En ce qui concerne plus spécifiquement les denrées alimentaires, plusieurs milliers de familles ont recours régulièrement à des banques alimentaires afin d’assurer un besoin fondamental de l’être humain : se nourrir. Ces organismes reçoivent chaque année des dons en nature ou en argent évalués à plusieurs millions de dollars et sont distribués gratuitement à travers toute la province de Québec. Les bénévoles jouent un rôle crucial dans ces organismes, car leur temps et leur expertise permettent une distribution judicieuse des denrées alimentaires. Les principaux bénéficiaires des banques alimentaires sont les enfants, les personnes vivant seules, les personnes âgées, les étudiants universitaires et divers autres groupes de la société.
3.6 Consacrer sa notoriété
La notoriété d’une personne est sa capacité à être reconnue favorablement. La notoriété a un effet bénéfique sur la réputation ou la visibilité d’une personne, d’un organisme ou d’un bien. Lorsqu’une personne jouit d’une certaine notoriété, ses gestes peuvent influencer ceux des autres. Effectivement, des artistes de divers domaines (musiciens ou musiciennes, comédiens ou comédiennes, plasticiens ou plasticiennes, écrivains ou écrivaines, etc.), des athlètes de haut niveau reconnus, des personnalités politiques et des activistes sont des figures marquantes de la vie sociopolitique, culturelle et artistique qui s’engagent pour des causes sociales par le biais d’initiatives individuelles ou collectives. D’autres sont des personnalités du monde des affaires, comme l’ex-PDG d’iA Groupe financier, qui met délibérément à contribution la notoriété acquise tout au long de sa carrière pour s’engager. Ce dernier s’est d’ailleurs doté d’une mission communautaire pour lui-même, qu’il définit ainsi :
Utiliser ma position pour soutenir des causes, populaires ou pas, qui m’apparaissent importantes et inciter le maximum de dirigeantes et dirigeants d’entreprises à s’engager en philanthropie par des dons personnels et d’entreprise.
Yvon Charest, ex-président-directeur général d’iA Groupe financier, 2024
La notoriété peut également être consacrée à plus petite échelle. Une personne peut notamment inciter son réseau immédiat à contribuer à une campagne de financement ; un objectif pourra même être associé à cette personne. Il est intéressant de noter que cet exemple fait également intervenir le don d’argent et le don de temps (le temps consacré à la collecte de fonds), illustrant que plusieurs formes d’engagement peuvent prendre place au sein d’une même action.

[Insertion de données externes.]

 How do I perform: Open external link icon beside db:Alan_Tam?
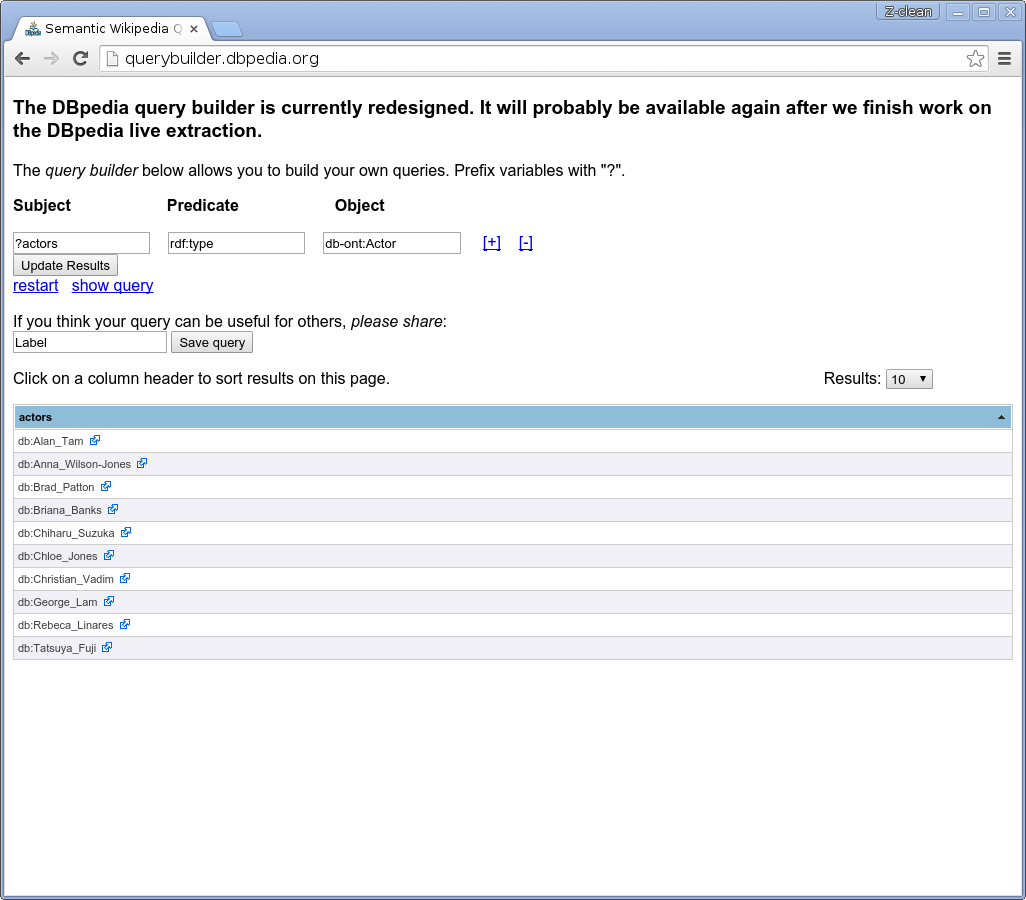coord(95,440)
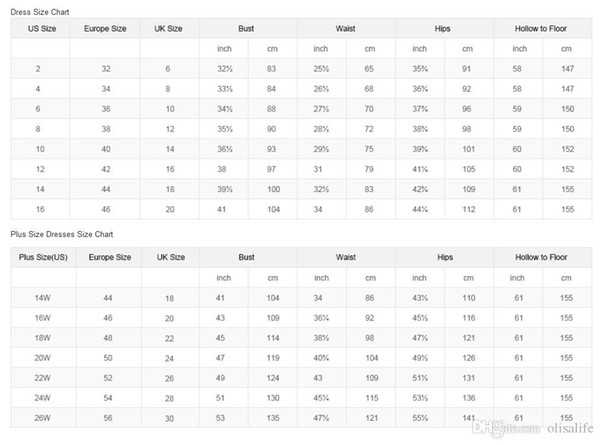Click the Waist header in the plus size chart
Screen dimensions: 600x445
point(346,257)
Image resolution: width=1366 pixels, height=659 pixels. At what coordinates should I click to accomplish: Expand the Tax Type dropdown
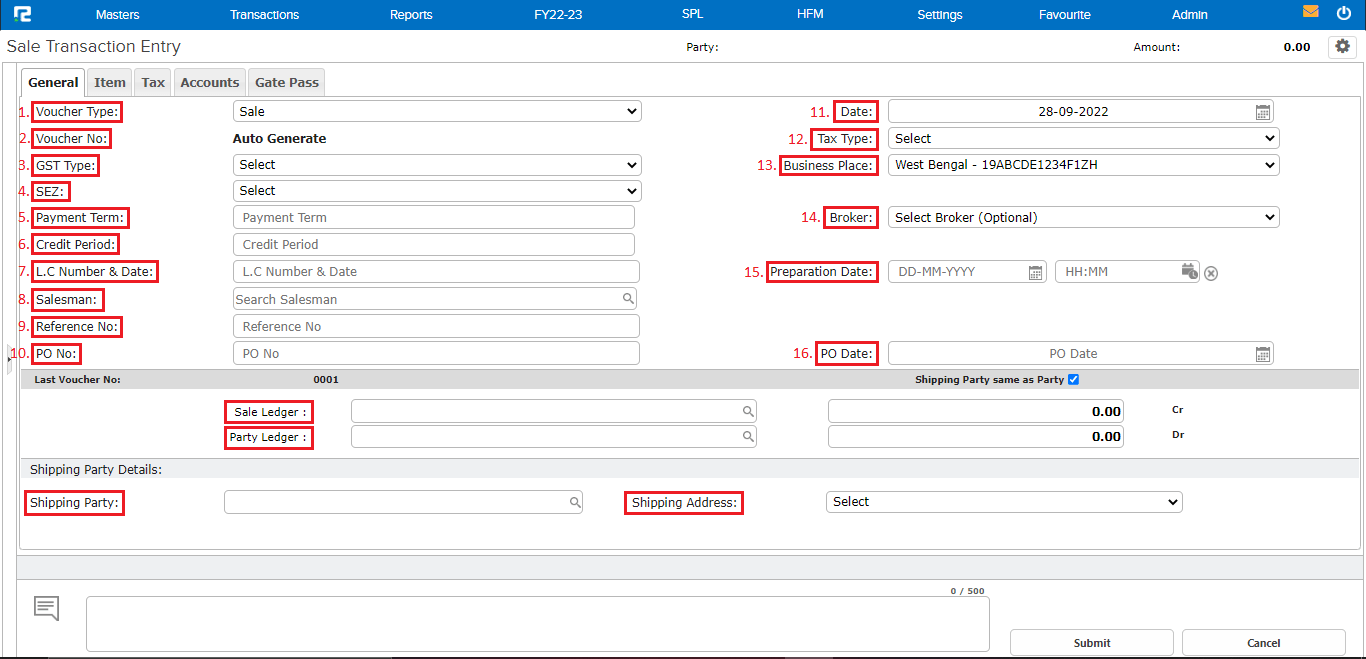pyautogui.click(x=1081, y=138)
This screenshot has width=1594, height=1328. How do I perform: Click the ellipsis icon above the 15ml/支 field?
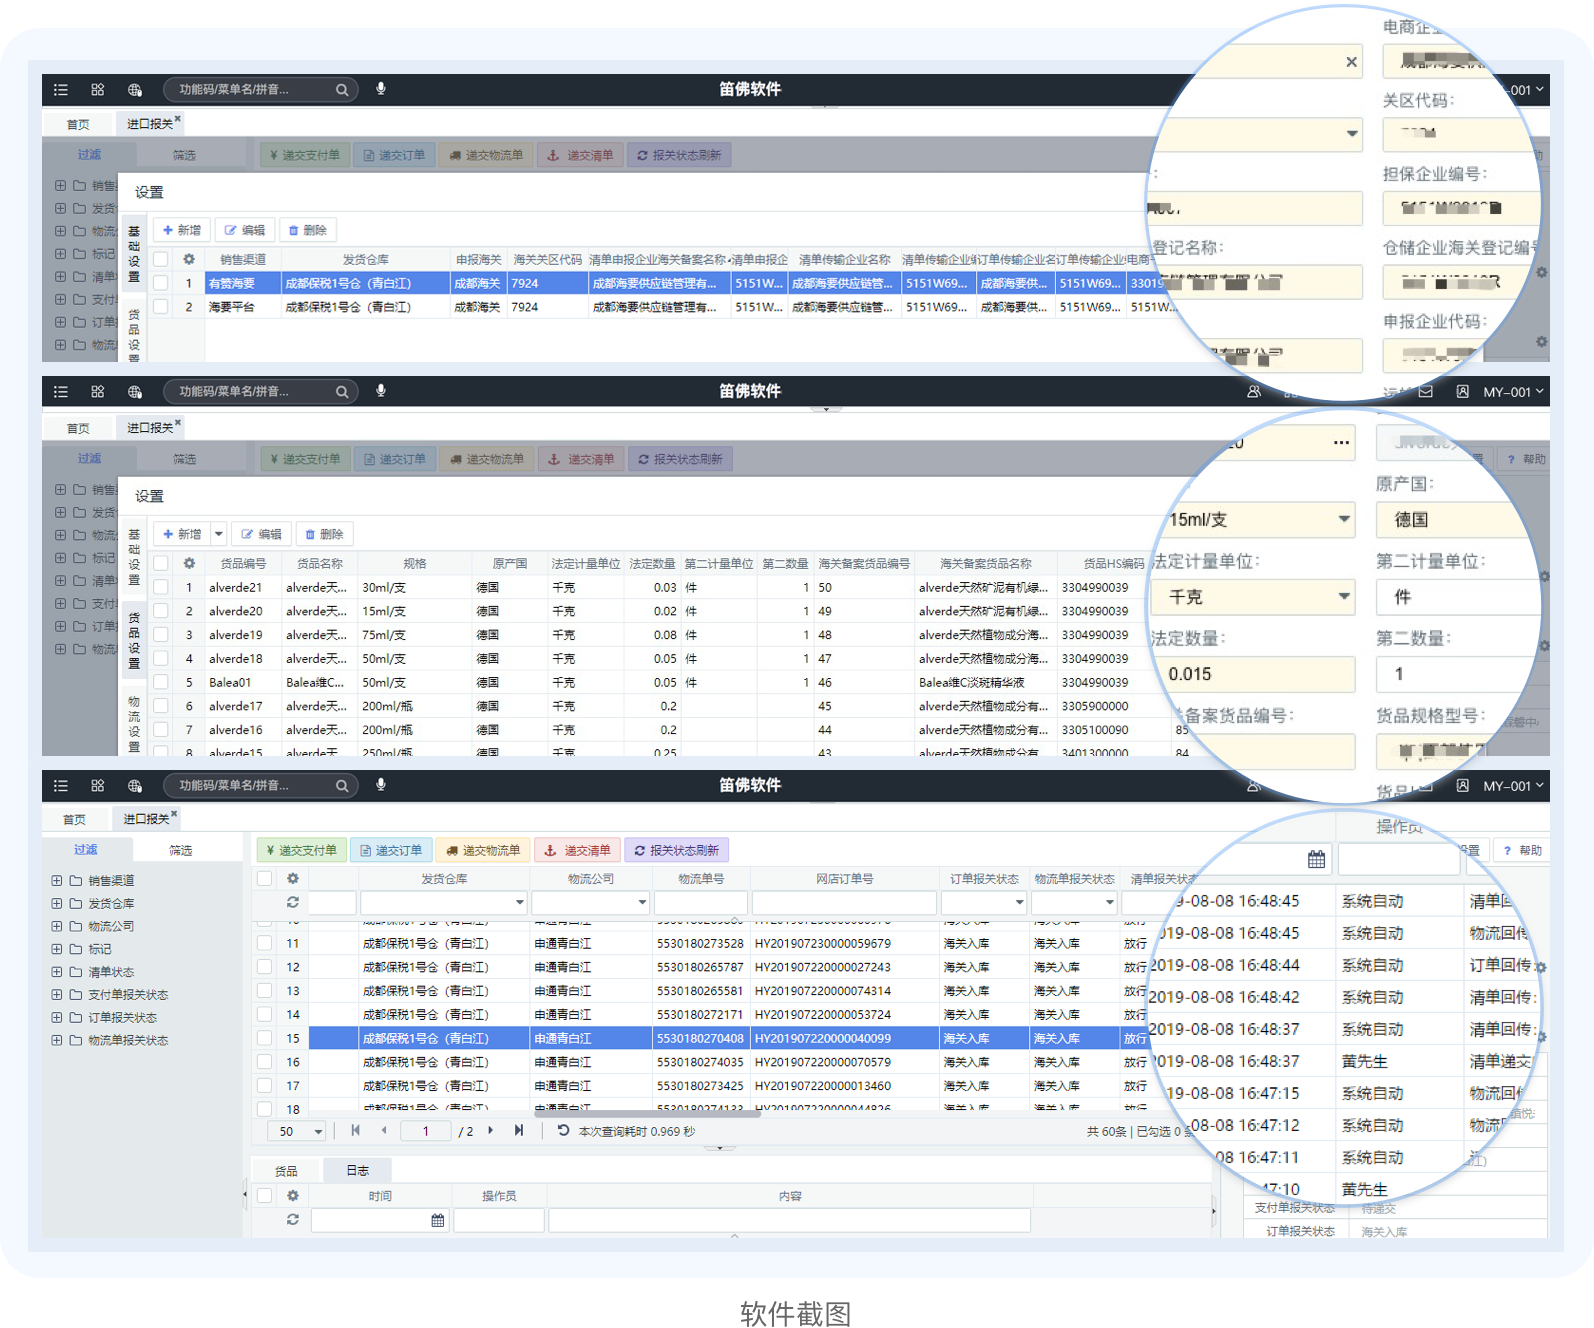click(1341, 443)
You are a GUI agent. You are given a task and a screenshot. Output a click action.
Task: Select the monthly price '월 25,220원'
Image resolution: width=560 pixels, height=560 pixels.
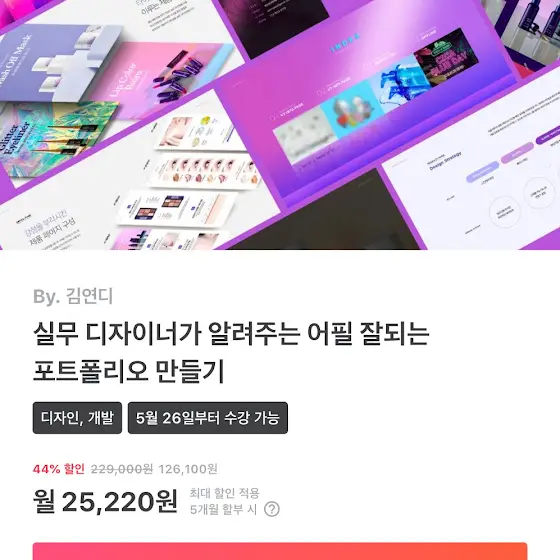point(105,501)
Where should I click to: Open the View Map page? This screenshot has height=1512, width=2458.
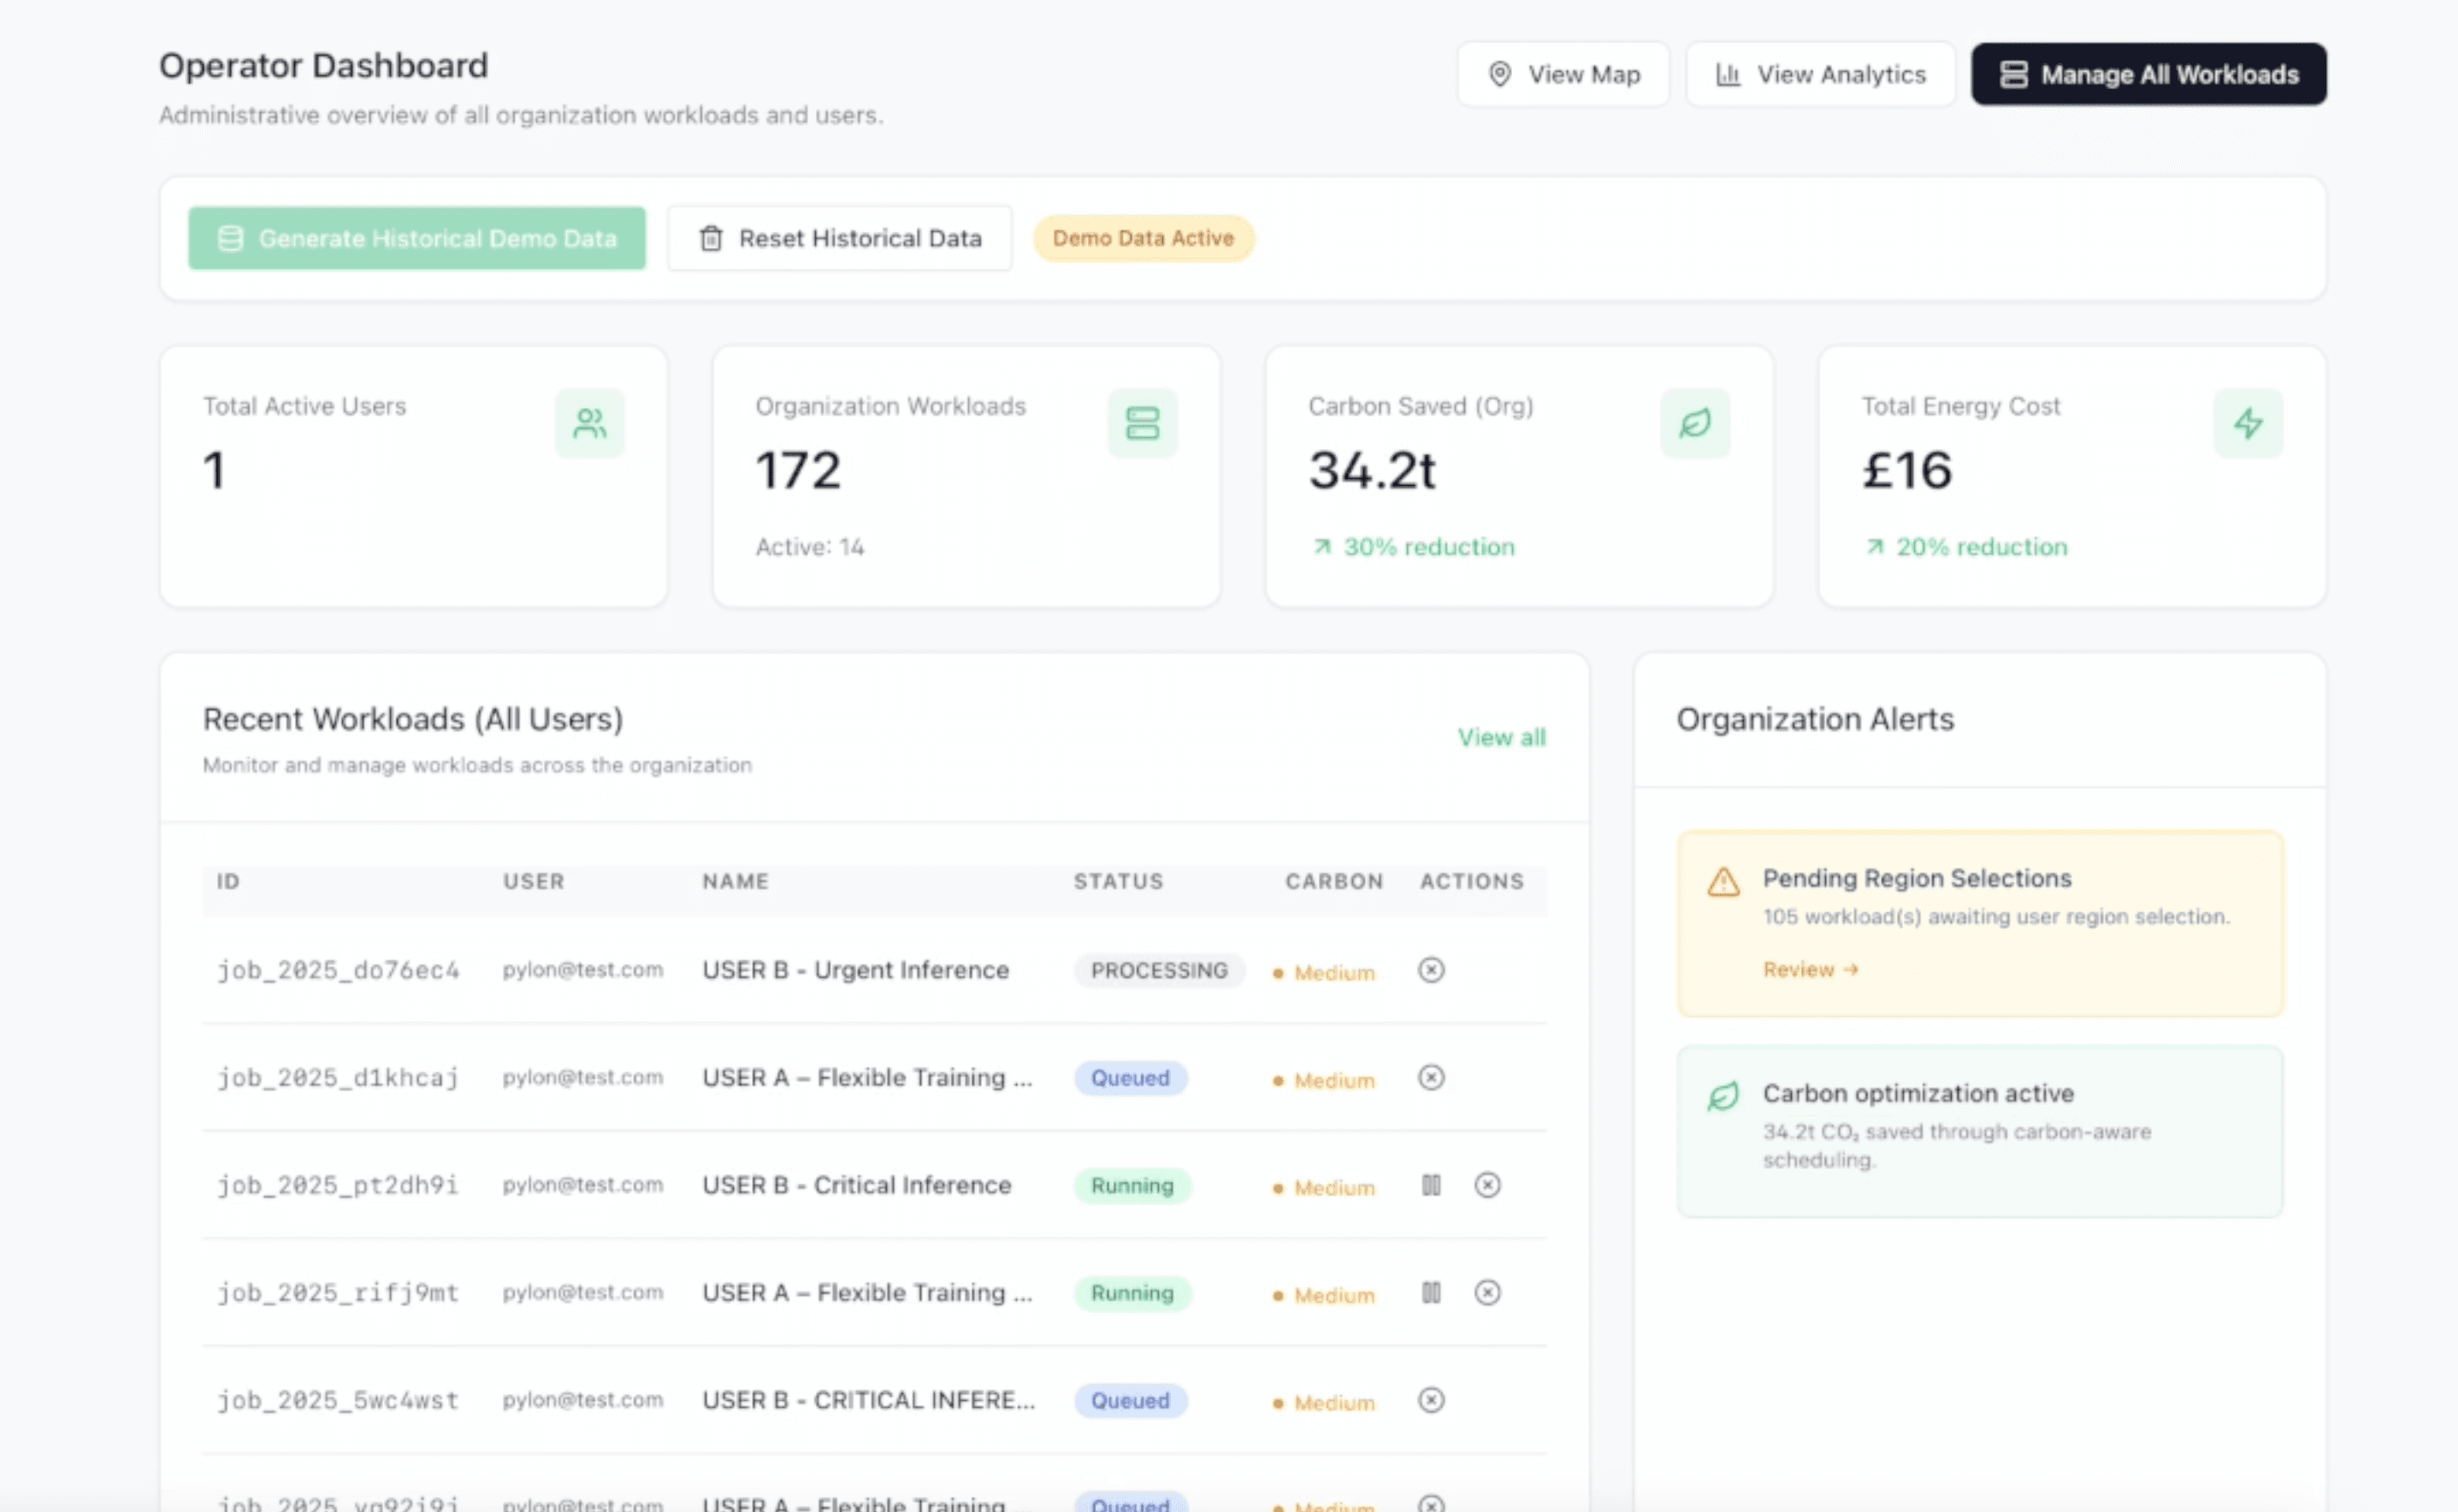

3.6.1 L’engagement d’Émile Zola
Un des cas qui a marqué l’historique du don de notoriété à travers le temps est l’engagement de l’écrivain émérite Émile Zola en 1898 dans la défense de l’officier français d’état-major Alfred Dreyfus, injustement accusé de trahison pour avoir livré des documents confidentiels à l’ennemi allemand. Bien que le véritable coupable, le commandant Walsin Esterhazy, ait été identifié, ce dernier fut acquitté à l’unanimité par le conseil de guerre dans un souci délibéré de nuire à l’officier Dreyfus, dont la condamnation initialement erronée n’a pas été annulée. C’est pour ces raisons que Zola s’est engagé, motivé par l’iniquité de la situation et l’absence de preuves justifiant l’acquittement d’Esterhazy.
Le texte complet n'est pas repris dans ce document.